Creating data pipelines
& data models,
delivering structured
data.

ETL/ELT tools, SQL,
NoSQL, Python,
CDW, Database
architecture

Data/BI Analyst

Manipulates, models,
and visualizes data for
data consumers.

Dashboarding,
producing analytics &
business insights.

BI tools, SQL, Tableau,
Looker, CDW,
Database, ETL

Data Scientist

Produces advanced
analytics and predictive
insights for data
consumers.

Designing predictive
models, algorithms,
advanced math & CS.

R, Python, SQL, SAS,
Apache Spark, ML
tools, D3.js

While some of these roles focus on governance and other key architectural issues inherent to self-service, the list reflects a data team in flux.

Complete business user autonomy remains unrealized for many companies, and many issues are still resolved through IT, often manually and at a great expense to the company. In this regard, the modern data team is still catching up to the promise of the modern data stack.

Data Citizens: Data Team Leaders with Domain Expertise

The final component of the modern data team is not an official part of the team at all. Business users with data skills and domain expertise will be crucial in 2024.

These “data citizens’’ can leverage low-code and no-code solutions to deploy data pipelines, format data, and bypass overworked data teams. This allows data citizens to perform ETL/ELT tasks and get data to team members with no coding skills.

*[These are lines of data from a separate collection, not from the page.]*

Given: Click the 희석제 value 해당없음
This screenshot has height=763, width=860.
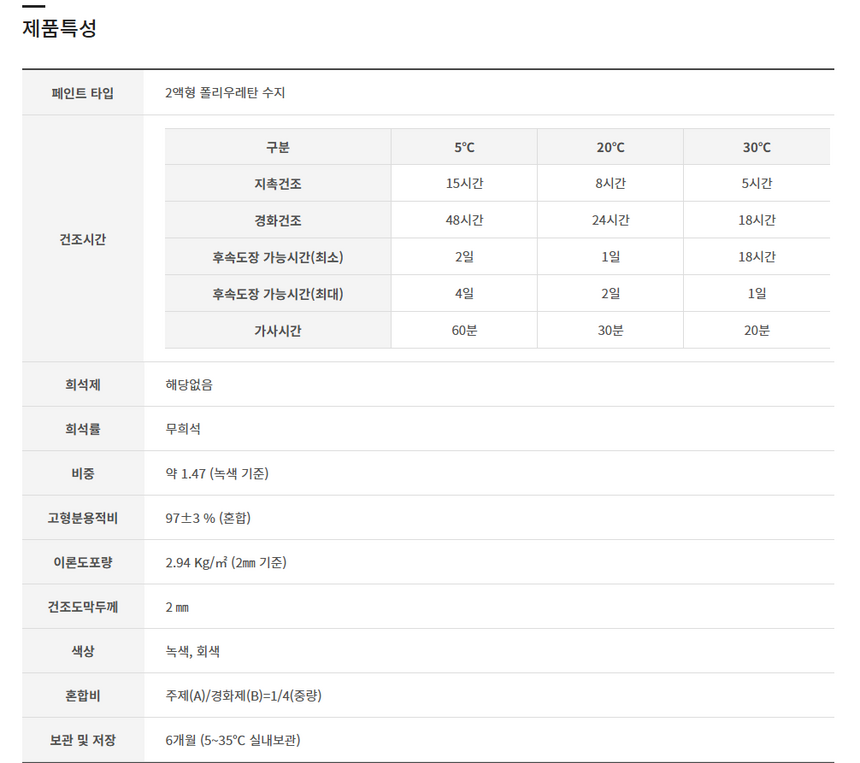Looking at the screenshot, I should 189,384.
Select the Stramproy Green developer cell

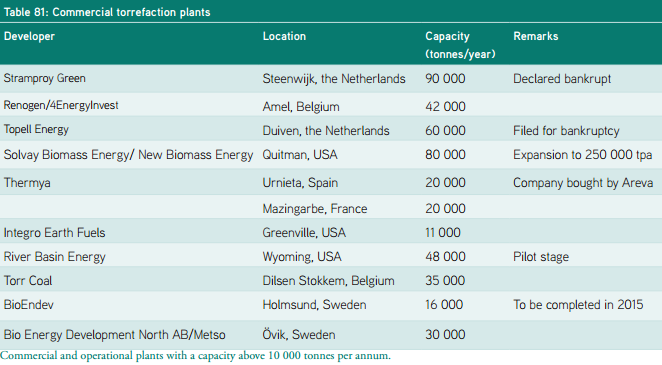click(45, 78)
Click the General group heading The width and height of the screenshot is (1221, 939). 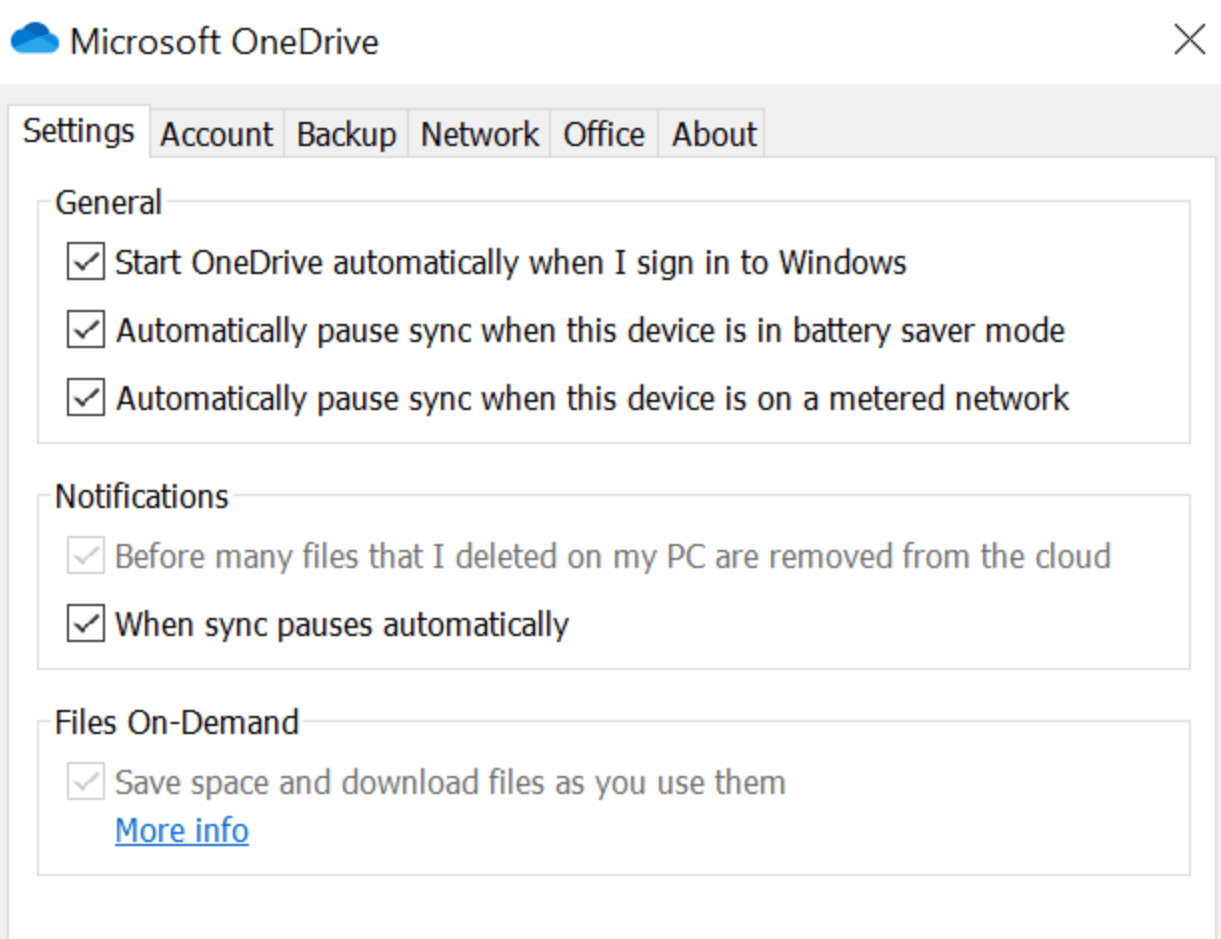108,203
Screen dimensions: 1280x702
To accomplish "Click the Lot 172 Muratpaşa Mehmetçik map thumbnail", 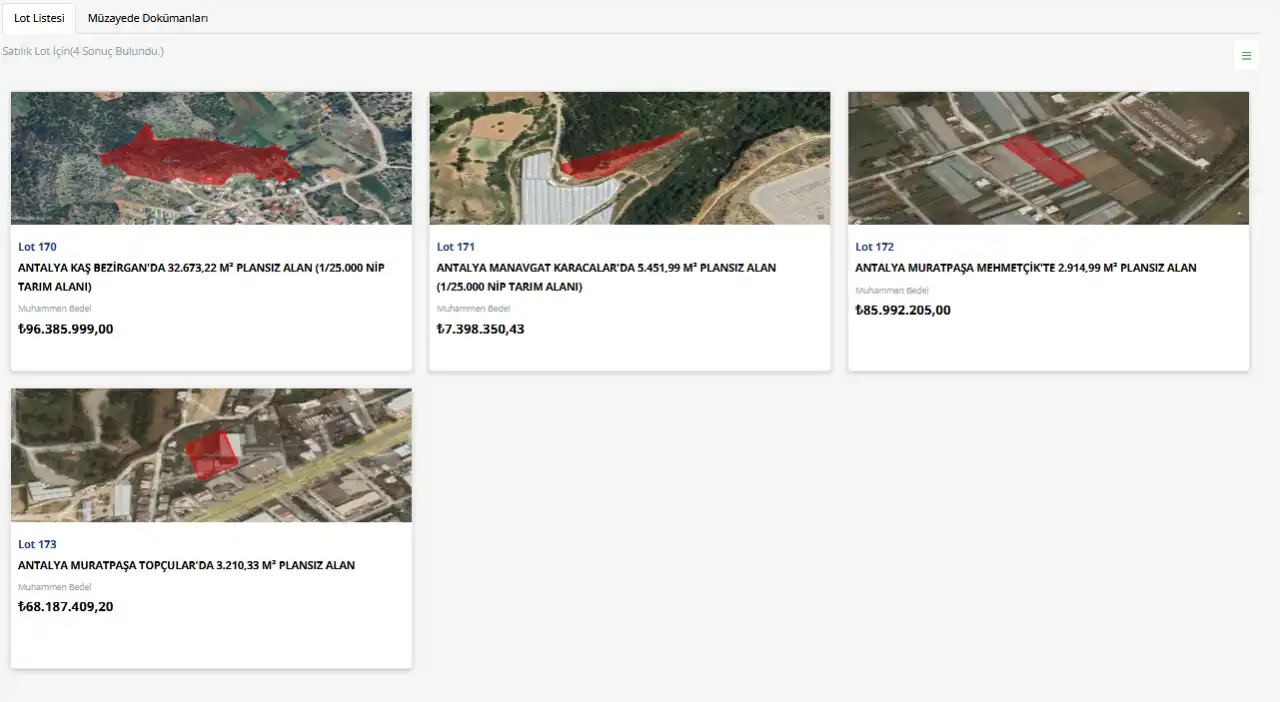I will click(1048, 157).
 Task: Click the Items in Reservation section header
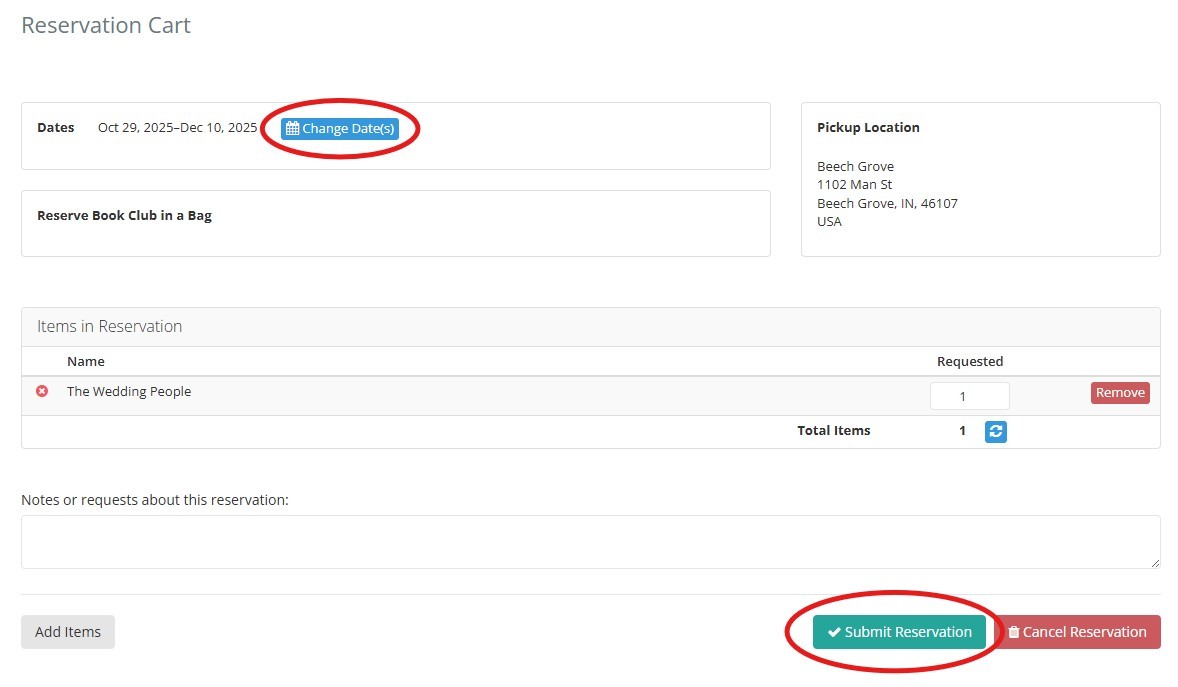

To optimize massive volumes of data, companies will have to empower team-level data leaders. Data teams are still too overwhelmed with manual data tasks and maintenance issues to extract the value of data for every business domain. And, the bigger the company, the more pronounced this problem tends to be.

This is why data literacy initiatives will remain important in 2024. But data literacy may need to expand past training employees to simply read and understand data. Companies should also consider introducing tooling and technical training to a cohort of engaged business users. That way, a company can build a horizontal data culture from the ground up, merging domain expertise with data autonomy across teams.

Modern Data Teams Will Evolve in 2024

In 2024, modern data teams must evolve alongside their modern data stacks to position their companies for success.

But as the data mesh, self-service, data citizens, and other factors disrupt the current data team framework, the core functions of data delivery and maintenance remain as critical as ever.

As the data landscape evolves, unexpected developments will surely bring more changes to the data team and that is why we will see you again for Data Management 2024!